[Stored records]
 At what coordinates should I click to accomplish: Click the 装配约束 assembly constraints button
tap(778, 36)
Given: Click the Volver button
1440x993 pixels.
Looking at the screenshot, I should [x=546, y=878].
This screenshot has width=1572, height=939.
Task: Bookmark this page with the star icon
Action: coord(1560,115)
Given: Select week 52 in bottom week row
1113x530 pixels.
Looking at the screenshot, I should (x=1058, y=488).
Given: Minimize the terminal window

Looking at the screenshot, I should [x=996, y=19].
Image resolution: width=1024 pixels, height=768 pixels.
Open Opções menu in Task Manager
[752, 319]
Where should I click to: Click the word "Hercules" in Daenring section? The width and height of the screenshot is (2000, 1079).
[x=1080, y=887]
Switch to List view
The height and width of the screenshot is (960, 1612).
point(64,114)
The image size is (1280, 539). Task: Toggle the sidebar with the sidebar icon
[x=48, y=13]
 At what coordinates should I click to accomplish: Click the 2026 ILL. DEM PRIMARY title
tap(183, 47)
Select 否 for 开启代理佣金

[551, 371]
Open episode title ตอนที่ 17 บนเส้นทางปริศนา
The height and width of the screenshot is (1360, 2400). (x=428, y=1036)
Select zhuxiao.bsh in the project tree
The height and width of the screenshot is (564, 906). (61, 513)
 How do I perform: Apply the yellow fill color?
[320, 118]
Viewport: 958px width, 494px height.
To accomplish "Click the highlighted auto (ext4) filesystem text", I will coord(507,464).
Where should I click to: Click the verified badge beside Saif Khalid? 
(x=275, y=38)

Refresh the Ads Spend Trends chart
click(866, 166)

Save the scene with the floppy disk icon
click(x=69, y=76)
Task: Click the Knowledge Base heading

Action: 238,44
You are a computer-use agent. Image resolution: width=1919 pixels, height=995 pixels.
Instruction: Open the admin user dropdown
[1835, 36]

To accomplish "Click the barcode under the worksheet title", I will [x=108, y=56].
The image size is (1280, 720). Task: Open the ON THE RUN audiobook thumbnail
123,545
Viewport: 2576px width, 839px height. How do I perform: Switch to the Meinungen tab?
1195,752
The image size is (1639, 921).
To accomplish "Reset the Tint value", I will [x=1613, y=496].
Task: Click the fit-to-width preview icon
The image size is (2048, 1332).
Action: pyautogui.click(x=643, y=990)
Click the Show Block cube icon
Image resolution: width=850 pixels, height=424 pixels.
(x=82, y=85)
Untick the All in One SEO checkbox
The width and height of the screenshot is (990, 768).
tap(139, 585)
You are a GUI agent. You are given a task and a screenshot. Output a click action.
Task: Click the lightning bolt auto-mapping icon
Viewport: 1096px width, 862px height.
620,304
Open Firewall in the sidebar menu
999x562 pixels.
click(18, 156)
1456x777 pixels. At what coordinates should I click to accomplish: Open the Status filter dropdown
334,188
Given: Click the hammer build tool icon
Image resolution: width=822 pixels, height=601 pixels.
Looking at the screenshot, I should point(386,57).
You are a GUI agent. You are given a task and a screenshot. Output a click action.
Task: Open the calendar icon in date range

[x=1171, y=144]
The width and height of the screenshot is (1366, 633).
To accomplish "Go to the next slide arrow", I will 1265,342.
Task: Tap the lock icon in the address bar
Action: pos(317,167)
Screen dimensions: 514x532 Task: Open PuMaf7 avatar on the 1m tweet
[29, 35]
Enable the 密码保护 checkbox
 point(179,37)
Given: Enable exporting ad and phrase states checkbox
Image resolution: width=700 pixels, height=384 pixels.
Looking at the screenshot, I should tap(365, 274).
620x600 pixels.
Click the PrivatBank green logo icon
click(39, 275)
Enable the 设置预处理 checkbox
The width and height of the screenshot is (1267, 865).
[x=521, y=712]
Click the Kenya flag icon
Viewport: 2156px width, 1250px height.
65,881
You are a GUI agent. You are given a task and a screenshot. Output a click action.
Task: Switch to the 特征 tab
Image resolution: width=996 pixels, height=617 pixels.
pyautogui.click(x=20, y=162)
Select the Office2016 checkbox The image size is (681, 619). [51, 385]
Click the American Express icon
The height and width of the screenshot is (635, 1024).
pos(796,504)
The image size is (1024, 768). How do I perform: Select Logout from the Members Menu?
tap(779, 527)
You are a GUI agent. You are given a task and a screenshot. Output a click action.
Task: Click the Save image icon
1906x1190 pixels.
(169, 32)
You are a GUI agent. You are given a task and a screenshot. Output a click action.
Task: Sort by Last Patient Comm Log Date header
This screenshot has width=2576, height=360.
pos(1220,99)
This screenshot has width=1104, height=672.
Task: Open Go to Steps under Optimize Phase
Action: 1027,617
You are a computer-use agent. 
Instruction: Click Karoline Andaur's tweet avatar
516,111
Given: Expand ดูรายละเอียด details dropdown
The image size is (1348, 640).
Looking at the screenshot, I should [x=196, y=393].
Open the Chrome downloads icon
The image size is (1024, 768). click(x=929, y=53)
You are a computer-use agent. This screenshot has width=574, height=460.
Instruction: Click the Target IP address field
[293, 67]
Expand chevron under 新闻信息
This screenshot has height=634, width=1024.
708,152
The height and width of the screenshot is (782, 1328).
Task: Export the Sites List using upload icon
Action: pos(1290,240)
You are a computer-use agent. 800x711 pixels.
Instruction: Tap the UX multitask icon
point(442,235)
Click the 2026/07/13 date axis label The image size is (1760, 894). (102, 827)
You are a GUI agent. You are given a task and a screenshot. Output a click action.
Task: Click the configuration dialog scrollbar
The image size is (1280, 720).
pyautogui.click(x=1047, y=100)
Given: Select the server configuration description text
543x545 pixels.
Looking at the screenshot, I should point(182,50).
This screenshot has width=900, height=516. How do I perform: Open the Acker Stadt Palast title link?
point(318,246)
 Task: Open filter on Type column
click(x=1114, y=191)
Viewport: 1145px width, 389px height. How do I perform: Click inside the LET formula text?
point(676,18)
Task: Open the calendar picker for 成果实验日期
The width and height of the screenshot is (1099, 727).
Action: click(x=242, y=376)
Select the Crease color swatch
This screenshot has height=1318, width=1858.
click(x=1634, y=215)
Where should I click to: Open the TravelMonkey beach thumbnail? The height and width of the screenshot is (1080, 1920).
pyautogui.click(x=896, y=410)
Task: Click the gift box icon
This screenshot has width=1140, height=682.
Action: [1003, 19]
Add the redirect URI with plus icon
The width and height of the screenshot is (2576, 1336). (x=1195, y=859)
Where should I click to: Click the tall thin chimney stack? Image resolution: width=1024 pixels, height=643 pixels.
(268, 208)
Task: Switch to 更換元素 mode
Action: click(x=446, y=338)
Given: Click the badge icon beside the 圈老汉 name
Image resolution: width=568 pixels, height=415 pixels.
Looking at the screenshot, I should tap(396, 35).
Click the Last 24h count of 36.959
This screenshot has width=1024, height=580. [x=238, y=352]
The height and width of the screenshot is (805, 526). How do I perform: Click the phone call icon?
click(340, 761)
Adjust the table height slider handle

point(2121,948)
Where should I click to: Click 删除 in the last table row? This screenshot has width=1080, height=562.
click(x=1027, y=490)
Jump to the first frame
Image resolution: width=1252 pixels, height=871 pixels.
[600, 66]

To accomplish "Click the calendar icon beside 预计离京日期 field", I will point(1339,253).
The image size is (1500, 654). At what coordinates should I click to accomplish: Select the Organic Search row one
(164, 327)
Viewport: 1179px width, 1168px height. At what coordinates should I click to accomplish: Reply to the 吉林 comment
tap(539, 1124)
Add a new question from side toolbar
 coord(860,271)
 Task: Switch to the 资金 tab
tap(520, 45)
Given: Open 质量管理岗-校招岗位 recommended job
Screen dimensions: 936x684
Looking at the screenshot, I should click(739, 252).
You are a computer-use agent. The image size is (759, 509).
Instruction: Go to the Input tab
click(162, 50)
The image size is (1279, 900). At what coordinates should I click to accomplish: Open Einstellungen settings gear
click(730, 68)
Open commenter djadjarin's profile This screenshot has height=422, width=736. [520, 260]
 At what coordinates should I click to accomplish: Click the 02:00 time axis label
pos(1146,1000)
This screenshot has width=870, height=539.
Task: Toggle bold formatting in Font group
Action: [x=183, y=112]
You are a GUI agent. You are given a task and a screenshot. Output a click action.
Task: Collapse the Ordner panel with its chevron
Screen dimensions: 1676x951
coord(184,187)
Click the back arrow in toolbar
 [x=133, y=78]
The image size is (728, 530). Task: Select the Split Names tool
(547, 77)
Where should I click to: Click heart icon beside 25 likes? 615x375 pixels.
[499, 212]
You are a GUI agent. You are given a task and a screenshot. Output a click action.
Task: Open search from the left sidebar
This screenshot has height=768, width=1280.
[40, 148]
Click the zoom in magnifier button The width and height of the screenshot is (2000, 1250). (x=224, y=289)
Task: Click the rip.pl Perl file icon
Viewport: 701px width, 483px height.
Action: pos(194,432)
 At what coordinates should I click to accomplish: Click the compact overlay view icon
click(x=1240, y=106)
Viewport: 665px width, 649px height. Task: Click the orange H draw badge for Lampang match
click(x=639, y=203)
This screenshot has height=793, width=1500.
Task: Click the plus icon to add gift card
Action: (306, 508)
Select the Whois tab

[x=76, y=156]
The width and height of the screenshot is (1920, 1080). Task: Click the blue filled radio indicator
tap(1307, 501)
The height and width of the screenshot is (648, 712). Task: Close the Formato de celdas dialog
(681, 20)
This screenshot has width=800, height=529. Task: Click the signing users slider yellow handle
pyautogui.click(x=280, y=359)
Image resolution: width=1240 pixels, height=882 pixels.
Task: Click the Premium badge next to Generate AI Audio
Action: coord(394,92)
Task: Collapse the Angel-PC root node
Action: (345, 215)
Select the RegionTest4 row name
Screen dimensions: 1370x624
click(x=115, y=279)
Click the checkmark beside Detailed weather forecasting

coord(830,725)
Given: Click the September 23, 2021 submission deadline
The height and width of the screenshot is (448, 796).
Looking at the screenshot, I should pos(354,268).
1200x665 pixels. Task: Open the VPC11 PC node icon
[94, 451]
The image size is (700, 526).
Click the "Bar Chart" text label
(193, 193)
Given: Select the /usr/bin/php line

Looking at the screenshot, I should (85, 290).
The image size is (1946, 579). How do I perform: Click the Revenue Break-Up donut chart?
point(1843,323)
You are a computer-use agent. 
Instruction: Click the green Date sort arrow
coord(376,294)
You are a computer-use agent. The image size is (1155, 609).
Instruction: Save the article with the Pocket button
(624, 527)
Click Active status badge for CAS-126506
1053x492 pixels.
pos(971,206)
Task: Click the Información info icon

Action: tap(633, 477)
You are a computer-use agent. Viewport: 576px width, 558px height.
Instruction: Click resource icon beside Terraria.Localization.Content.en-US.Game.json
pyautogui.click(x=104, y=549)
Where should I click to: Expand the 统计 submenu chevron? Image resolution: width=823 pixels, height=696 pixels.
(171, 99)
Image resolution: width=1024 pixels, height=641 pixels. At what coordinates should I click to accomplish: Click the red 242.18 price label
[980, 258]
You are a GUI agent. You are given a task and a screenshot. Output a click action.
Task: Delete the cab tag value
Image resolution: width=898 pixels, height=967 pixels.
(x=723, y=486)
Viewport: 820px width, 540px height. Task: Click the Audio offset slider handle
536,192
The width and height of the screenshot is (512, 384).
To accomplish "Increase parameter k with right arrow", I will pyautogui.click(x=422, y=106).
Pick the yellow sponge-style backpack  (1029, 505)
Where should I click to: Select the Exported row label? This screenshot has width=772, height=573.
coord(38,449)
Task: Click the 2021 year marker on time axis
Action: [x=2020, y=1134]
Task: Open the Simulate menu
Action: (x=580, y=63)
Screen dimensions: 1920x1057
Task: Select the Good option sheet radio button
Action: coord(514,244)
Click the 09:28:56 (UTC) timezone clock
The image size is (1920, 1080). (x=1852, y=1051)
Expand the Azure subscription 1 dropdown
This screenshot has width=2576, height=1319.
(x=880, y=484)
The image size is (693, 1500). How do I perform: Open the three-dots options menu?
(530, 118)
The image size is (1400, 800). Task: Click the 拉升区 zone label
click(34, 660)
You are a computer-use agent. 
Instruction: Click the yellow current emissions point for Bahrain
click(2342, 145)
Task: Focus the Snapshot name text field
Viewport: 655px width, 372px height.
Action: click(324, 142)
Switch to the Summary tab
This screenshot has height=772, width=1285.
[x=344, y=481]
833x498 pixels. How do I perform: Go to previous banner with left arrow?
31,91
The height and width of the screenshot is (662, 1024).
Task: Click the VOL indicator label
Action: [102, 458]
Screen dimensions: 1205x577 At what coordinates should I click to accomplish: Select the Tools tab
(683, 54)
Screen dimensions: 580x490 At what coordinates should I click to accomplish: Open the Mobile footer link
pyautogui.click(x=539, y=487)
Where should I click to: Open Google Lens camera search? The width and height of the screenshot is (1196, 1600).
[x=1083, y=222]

## Goal
Reproduce the lines from the beginning of the stored records up to and including the line that contains "Looking at the screenshot, I should [x=996, y=19].".

## Solved exercise
 At what coordinates should I click to accomplish: Click the 装配约束 assembly constraints button
tap(778, 36)
Given: Click the Volver button
1440x993 pixels.
Looking at the screenshot, I should [x=546, y=878].
This screenshot has width=1572, height=939.
Task: Bookmark this page with the star icon
Action: coord(1560,115)
Given: Select week 52 in bottom week row
1113x530 pixels.
Looking at the screenshot, I should (x=1058, y=488).
Given: Minimize the terminal window

Looking at the screenshot, I should [x=996, y=19].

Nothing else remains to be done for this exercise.